Required task ::
Recast the records as a two-column CSV with the header input,output. Start at the beginning of the records and go on through the line containing "Click status DTC". Give one row per record, with each value in a single quoted field and line breaks replaced by spaces.

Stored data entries
▬▬▬▬▬▬▬▬▬▬

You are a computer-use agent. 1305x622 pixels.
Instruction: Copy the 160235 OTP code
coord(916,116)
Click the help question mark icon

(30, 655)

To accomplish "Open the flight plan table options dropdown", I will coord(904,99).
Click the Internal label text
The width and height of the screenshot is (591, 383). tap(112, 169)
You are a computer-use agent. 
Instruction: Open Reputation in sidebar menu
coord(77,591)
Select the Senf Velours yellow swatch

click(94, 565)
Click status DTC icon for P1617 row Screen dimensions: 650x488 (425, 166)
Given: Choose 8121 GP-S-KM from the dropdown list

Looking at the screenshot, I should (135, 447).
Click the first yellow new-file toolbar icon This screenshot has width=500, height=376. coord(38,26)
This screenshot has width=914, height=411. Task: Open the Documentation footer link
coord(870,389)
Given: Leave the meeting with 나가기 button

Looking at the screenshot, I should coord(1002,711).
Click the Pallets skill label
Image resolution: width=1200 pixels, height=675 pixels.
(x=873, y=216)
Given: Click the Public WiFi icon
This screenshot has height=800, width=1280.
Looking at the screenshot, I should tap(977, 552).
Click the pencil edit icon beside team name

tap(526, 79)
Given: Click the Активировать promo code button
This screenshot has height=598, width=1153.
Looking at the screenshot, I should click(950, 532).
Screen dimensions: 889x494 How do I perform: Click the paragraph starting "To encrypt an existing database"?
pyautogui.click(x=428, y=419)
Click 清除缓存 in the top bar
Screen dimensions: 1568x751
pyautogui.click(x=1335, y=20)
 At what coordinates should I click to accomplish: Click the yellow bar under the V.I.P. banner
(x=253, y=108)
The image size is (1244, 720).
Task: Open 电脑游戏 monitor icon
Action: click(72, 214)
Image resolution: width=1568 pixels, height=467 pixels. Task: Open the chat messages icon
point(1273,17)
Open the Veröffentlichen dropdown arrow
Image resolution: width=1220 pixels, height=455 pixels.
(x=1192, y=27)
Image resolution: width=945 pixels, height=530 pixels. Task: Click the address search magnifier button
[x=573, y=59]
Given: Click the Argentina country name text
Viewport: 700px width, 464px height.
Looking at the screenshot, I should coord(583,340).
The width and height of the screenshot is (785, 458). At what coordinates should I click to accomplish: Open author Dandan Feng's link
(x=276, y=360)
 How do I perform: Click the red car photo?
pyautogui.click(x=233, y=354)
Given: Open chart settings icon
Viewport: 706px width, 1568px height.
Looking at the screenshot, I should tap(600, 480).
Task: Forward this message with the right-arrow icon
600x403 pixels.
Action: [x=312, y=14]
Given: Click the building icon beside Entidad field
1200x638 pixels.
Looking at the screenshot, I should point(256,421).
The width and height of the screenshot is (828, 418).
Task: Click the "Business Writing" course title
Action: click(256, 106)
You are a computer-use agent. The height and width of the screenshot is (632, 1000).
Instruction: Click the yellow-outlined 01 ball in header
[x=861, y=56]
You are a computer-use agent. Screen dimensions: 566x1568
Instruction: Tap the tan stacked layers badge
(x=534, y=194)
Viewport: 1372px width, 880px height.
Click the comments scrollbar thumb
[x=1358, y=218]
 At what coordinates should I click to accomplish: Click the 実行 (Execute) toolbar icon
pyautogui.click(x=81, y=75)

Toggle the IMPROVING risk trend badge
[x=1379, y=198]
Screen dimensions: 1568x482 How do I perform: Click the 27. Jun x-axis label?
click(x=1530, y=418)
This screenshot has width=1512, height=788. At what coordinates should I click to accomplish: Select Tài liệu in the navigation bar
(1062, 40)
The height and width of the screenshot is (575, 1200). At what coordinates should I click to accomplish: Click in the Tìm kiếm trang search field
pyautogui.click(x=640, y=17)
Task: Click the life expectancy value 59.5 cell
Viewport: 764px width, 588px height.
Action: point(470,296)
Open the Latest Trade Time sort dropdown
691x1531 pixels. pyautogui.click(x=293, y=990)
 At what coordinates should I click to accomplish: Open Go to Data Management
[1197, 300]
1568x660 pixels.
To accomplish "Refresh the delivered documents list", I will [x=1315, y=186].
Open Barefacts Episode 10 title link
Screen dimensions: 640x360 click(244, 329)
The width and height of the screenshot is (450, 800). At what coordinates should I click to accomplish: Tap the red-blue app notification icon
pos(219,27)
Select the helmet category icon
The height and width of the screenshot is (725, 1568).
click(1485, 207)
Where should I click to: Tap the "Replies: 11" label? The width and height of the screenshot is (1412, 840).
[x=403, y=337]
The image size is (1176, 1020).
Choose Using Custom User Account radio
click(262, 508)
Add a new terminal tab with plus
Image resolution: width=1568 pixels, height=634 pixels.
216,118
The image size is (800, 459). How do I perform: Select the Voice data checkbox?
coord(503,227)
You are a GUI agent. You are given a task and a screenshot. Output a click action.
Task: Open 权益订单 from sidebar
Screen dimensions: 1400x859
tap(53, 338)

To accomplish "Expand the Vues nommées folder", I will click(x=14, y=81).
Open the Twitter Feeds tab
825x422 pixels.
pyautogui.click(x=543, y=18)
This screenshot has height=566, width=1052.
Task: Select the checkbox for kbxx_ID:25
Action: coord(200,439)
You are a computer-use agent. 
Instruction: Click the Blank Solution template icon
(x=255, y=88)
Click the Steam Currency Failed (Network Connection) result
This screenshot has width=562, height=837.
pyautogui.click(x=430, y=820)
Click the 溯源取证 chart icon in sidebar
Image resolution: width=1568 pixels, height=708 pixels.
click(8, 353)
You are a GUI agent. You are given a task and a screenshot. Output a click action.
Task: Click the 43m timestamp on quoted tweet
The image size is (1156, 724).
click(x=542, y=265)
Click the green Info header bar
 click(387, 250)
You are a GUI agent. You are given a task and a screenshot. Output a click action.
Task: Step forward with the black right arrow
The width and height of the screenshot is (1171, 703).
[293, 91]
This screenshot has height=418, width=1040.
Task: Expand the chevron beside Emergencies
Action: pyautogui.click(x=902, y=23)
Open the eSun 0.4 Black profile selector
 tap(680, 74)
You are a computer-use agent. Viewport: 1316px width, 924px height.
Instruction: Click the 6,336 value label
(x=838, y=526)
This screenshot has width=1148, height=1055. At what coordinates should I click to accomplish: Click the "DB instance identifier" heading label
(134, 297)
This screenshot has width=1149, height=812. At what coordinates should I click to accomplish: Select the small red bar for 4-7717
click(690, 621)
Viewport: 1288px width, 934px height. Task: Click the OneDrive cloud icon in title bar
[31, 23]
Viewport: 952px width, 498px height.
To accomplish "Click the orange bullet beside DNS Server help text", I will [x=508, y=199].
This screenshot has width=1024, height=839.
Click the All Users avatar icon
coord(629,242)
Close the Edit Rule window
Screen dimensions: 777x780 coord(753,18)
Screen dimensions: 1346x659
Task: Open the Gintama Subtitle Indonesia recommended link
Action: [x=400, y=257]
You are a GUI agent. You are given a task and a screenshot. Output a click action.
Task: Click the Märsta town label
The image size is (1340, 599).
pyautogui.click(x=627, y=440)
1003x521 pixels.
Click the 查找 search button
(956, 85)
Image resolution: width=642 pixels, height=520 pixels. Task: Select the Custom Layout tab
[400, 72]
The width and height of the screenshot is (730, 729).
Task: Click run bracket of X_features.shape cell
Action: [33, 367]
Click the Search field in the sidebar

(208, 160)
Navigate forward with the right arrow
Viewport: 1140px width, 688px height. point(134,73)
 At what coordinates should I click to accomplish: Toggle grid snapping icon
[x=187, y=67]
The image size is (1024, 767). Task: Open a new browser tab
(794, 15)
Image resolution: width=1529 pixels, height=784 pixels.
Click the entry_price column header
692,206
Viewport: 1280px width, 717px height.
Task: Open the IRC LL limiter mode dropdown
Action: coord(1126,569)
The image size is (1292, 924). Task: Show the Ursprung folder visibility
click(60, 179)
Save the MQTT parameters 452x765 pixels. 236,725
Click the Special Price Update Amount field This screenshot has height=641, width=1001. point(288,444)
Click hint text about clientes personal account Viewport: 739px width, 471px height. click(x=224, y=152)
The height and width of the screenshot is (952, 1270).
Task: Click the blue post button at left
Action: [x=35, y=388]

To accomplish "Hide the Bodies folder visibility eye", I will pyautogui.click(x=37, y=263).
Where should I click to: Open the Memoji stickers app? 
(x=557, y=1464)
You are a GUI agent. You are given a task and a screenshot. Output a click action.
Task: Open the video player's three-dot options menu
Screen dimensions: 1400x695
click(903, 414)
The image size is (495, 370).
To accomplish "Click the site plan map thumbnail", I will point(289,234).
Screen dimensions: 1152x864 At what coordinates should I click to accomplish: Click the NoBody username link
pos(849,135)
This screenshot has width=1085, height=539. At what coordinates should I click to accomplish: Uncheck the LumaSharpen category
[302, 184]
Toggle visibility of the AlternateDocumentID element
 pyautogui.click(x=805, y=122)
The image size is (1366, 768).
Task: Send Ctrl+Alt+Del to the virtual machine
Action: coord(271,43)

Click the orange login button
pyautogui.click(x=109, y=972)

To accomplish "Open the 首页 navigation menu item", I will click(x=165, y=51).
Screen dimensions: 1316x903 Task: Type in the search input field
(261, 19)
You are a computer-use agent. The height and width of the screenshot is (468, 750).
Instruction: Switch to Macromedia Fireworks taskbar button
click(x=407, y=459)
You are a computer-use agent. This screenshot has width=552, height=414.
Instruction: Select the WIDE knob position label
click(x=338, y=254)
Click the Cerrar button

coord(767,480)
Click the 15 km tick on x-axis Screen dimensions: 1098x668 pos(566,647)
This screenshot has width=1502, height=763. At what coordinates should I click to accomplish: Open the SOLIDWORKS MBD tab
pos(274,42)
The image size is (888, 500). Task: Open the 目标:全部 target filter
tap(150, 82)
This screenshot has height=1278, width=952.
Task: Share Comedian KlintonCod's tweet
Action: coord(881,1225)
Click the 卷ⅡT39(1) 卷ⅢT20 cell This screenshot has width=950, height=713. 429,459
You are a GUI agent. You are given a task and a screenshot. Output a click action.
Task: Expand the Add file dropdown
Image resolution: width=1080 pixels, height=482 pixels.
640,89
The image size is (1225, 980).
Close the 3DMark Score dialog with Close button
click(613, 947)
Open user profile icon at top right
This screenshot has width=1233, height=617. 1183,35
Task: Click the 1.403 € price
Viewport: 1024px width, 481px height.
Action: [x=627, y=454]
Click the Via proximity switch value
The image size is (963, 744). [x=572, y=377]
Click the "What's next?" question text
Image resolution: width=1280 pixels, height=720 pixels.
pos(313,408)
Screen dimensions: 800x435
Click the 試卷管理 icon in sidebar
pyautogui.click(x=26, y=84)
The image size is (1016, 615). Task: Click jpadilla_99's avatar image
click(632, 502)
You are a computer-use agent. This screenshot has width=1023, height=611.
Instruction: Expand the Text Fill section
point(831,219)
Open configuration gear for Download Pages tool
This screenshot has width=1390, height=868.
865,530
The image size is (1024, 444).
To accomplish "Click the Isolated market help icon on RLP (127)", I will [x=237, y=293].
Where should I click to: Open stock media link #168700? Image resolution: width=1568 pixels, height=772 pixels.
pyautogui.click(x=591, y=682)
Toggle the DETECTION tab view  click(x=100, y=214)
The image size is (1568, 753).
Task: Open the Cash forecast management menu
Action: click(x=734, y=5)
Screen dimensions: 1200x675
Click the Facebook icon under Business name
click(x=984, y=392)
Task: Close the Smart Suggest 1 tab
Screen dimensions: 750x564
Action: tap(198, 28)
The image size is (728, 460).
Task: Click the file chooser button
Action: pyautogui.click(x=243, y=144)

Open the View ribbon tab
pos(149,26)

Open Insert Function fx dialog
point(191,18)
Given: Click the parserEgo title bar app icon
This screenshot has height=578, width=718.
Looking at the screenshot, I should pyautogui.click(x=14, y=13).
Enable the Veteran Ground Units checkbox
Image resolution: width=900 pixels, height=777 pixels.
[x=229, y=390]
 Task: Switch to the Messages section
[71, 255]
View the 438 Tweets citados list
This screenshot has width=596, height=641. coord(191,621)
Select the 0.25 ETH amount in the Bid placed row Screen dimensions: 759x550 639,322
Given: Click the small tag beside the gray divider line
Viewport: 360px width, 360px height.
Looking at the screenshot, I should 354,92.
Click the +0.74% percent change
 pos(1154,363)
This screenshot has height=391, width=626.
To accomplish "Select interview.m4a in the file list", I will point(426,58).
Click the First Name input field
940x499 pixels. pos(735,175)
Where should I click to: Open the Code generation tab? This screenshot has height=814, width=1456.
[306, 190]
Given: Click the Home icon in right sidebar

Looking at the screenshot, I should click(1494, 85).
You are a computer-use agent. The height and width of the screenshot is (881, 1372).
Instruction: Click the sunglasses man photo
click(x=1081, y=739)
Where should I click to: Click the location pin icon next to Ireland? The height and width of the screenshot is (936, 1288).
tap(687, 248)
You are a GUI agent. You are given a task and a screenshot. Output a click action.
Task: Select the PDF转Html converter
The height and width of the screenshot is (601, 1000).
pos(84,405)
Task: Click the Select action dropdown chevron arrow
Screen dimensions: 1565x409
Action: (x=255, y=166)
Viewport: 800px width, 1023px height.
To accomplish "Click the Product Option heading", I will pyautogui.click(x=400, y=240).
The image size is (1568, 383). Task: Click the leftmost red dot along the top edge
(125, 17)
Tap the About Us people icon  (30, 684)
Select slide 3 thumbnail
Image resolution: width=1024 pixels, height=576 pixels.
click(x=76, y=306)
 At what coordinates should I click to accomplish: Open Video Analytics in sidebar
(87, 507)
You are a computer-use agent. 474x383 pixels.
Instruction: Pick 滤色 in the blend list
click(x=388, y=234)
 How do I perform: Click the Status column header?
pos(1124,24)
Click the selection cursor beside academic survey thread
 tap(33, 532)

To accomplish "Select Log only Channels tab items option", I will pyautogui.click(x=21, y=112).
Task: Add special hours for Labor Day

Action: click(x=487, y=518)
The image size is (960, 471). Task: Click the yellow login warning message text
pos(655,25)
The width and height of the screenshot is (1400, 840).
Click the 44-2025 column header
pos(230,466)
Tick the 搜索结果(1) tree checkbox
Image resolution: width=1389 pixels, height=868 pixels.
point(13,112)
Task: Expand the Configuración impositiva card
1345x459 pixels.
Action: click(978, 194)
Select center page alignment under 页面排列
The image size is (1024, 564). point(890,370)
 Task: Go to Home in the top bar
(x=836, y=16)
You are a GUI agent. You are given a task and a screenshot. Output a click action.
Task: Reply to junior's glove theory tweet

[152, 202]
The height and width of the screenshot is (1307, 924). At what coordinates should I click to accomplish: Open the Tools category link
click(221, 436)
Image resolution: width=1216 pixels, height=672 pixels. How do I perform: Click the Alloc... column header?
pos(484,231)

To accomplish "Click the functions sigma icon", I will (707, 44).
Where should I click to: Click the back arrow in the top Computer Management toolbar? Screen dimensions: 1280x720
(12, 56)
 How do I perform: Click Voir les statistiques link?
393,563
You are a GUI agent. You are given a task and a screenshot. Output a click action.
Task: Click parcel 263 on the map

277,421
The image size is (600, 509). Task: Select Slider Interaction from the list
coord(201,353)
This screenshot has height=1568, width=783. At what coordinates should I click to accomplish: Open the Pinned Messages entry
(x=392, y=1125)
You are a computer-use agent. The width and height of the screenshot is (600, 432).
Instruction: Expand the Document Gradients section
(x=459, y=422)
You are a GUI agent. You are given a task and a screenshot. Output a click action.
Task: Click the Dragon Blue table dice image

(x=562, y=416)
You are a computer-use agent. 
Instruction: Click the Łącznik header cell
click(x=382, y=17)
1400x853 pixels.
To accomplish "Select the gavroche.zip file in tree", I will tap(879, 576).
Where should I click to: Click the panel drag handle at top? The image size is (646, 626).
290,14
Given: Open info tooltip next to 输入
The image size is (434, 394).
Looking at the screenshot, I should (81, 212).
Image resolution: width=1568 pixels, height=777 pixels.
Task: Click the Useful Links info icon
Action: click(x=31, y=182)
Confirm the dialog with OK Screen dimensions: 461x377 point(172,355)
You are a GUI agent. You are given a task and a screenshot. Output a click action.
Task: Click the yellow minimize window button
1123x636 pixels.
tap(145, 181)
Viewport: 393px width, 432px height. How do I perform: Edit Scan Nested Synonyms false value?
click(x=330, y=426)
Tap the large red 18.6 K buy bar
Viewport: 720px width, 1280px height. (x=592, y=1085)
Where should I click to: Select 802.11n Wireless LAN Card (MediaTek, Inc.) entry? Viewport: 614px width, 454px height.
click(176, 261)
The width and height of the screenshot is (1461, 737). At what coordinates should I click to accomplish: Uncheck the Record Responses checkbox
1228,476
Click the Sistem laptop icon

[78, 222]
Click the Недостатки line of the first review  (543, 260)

▬▬▬▬▬▬▬▬▬▬

Answer to the exercise ::
input,output
"You are a computer-use agent. 1305x622 pixels. Instruction: Copy the 160235 OTP code","coord(916,116)"
"Click the help question mark icon","(30, 655)"
"To accomplish ""Open the flight plan table options dropdown"",","I will coord(904,99)."
"Click the Internal label text","The width and height of the screenshot is (591, 383). tap(112, 169)"
"You are a computer-use agent. Instruction: Open Reputation in sidebar menu","coord(77,591)"
"Select the Senf Velours yellow swatch","click(94, 565)"
"Click status DTC icon for P1617 row Screen dimensions: 650x488","(425, 166)"